Дэн и Гарвей лежали на деке и придумывали, какое блюдо закажут себе к обеду, когда будут на берегу. Берег уже ясно виднелся. Недалеко от шхуны шла глостерская рыбачья лодка. На носу стоял человек с гарпуном. Он был без шапки, и волосы его были мокры от дождя. Он что-то весело напевал. Завидев шхуну, он закричал:
— Вуверман ждёт тебя, Диско! Какие вести привёз ты от рыбачьего флота?
Диско тоже что-то крикнул в ответ, несмотря на молнии и страшный ливень этой летней грозы. Вот уже показалась низкая цепь холмов, окружающих Глостерскую гавань, рыбные склады, крыши домов, а на воде, в порту, шлюпочные мачты и баканы.
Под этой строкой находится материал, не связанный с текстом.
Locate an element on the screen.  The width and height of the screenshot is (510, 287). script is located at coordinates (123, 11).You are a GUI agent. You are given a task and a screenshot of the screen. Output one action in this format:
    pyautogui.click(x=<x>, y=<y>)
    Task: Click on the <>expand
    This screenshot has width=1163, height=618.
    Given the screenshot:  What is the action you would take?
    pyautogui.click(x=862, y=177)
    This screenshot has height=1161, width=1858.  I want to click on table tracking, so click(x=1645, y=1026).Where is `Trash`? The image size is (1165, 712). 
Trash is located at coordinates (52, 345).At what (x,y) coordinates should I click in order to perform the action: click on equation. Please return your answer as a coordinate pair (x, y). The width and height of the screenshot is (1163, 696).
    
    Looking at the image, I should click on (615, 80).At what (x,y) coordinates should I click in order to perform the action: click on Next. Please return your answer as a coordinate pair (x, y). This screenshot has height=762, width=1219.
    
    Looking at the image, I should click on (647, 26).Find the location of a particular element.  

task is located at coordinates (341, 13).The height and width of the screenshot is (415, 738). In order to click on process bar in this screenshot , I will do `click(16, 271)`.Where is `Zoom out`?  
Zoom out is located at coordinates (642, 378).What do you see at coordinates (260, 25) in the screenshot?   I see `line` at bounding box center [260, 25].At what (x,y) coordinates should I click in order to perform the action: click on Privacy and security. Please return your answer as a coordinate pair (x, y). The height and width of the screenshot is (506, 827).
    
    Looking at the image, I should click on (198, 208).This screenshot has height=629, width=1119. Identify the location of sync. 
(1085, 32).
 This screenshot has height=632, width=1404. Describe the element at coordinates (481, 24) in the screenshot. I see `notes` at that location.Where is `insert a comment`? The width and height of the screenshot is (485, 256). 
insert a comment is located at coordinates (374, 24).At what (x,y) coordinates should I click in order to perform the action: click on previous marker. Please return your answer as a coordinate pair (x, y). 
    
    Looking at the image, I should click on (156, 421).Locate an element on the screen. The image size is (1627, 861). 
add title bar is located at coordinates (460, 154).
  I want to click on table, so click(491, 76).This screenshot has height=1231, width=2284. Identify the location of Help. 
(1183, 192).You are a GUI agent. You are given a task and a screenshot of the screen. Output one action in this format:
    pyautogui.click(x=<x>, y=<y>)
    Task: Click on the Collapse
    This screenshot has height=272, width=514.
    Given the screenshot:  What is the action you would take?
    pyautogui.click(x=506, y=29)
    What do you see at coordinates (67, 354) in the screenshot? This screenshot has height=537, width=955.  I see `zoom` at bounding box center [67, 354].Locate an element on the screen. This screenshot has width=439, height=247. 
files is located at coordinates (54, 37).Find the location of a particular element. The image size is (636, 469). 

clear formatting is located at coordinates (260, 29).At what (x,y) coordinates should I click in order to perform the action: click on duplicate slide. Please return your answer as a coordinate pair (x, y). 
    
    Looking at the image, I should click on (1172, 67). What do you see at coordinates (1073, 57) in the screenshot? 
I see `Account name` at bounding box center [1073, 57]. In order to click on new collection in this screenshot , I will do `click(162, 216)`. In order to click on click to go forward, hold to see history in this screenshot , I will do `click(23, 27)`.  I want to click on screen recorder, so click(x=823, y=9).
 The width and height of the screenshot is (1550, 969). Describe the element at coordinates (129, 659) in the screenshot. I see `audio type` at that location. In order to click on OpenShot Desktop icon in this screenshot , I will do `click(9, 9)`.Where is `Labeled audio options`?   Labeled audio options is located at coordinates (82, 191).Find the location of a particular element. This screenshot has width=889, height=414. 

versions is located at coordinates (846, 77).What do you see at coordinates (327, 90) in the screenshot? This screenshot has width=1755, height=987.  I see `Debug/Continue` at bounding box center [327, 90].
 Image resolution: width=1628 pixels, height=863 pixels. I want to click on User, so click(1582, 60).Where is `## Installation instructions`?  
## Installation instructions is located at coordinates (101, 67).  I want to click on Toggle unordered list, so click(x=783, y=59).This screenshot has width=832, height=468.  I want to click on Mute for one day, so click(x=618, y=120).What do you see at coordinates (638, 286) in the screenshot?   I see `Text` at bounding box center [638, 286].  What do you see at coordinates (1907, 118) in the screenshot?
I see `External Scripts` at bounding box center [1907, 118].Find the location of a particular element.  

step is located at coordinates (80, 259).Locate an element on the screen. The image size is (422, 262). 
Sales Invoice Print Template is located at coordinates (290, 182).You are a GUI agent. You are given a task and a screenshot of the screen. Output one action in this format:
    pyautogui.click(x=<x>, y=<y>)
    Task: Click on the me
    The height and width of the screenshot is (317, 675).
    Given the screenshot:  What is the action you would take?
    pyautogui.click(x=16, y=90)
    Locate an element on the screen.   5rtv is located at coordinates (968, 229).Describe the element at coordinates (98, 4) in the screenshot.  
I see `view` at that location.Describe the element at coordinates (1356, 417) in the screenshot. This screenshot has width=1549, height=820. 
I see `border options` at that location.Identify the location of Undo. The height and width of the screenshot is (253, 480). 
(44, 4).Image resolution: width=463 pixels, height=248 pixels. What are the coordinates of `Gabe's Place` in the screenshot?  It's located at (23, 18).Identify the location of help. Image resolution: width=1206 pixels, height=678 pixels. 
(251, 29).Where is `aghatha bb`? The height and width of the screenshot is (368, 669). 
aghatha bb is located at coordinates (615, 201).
Как в калейдоскопе, проносилось все это в то время, как шхуна шла вперёд. Наконец, синевато-белые молнии стали сверкать все реже и реже, раздался ещё один сильный, как выстрел целой батареи мортир, удар грома, от которого задрожал воздух, и гроза утихла, замерла…
— Флаг! Флаг! — сказал вдруг Диско, указывая вверх.
— Зачем? — спросил Долговязый Джэк.
— Подними флаг на нижней мачте! Разве ты забыл про Отто? Теперь нас могут видеть с берега!
— Забыл. Но ведь у Отто нет родственников в Глостере?
— Есть невеста!
— Бедняжка! — пожалел Джэк и поднял флаг на мачте в честь Отто, который утонул три месяца тому назад в Ле-Гаве.
Диско провёл рукою по мокрому от дождя лицу и направил шхуну к пристани Вувермана. Он отдавал приказания тихо, почти шёпотом. Шхуна прошла мимо стоящих на якоре буксирных судов. Слышались оклики ночных часовых. В таинственной темноте наступающей ночи Гарвей чувствовал близость берега, запах земли после дождя. Все это заставило его сердце учащённо биться. У него перехватывало дыхание. На пристани тускло светили фонари. Кто-то громко храпел в сторожевой будке, но проснулся и бросил им конец. Они молча причалили к пристани.
Между тем Гарвей сидел у рулевого колёса и всхлипывал, всхлипывал так, что вот-вот, казалось, сердце его разобьётся от грусти. Высокая женщина, сидевшая на сходнях, сошла на шхуну и обняла Дэна. Это была его мать. Она узнала приближающуюся шхуну по огням её фонарей.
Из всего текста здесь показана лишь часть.